According to the present embodiment, since both of the cold start air channel 28 and the hot start air channel 26 are never opened, the air-fuel mixture of a high concentration can be supplied reliably from the flow channel 14 to the engine 16 when the engine 16 is in the cold state. In addition, since the operator does not need to operate both of the cold starting mechanism 30 and the hot starting mechanism 40, erroneous opening operations of the cold start air channel 28 and the hot start air channel 26 are reduced. When the engine 16 is in the warmed state, the engine 16 can be restarted without detecting the temperature of the engine 16.

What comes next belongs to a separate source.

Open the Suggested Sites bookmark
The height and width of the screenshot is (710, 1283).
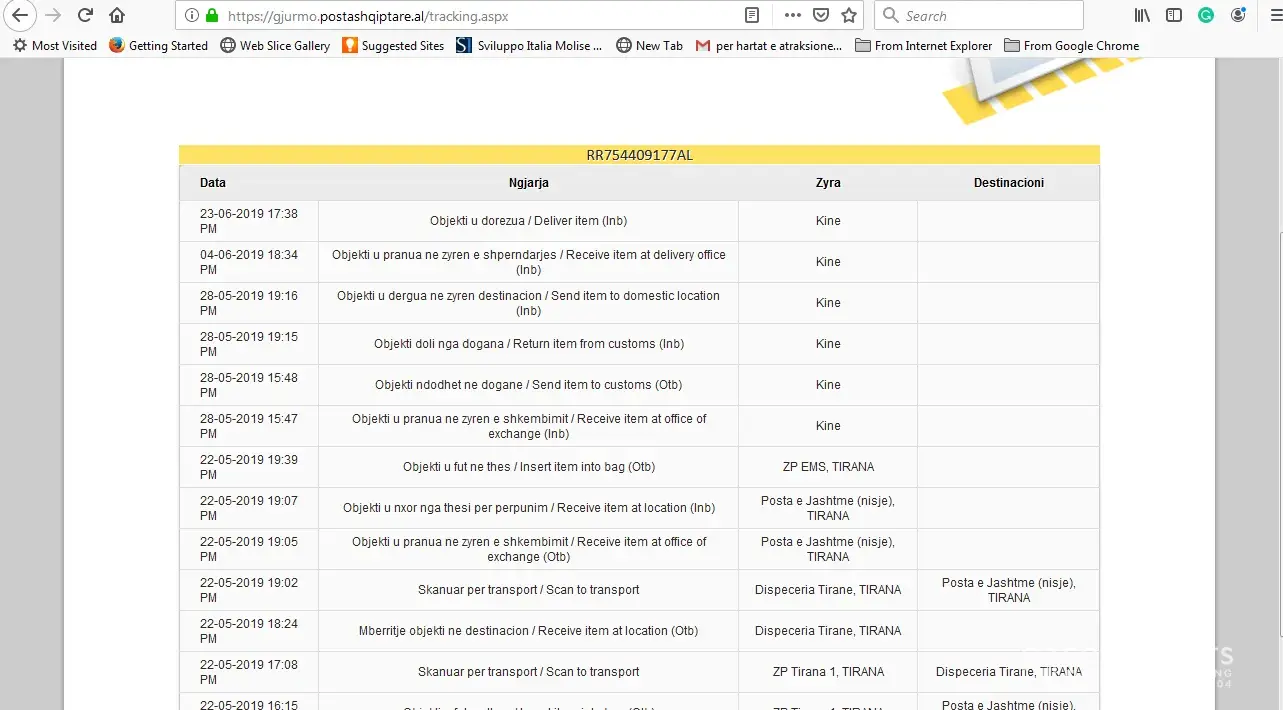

According to the present embodiment, by configuring the hot start air channel 26 to be opened in a state in which the engine 16 has stopped, the engine 16 can immediately be restarted when the engine 16 has stopped. Also, by configuring the hot start air channel 26 to be opened and closed based on the rotary speed of the engine 16 or the time elapsed after having started the engine 16, the air-fuel mixture at a suitable concentration can be supplied to the engine 16 both when starting the engine 16 and when traveling.
The examples or the applications described through the embodiments of the invention may be combined, modified, or improved as needed according to its usage, and the present invention is not limited to the above-described embodiment. The mode combined, modified, or improved as such is also included in the technical scope of the invention, as is clear from the claims.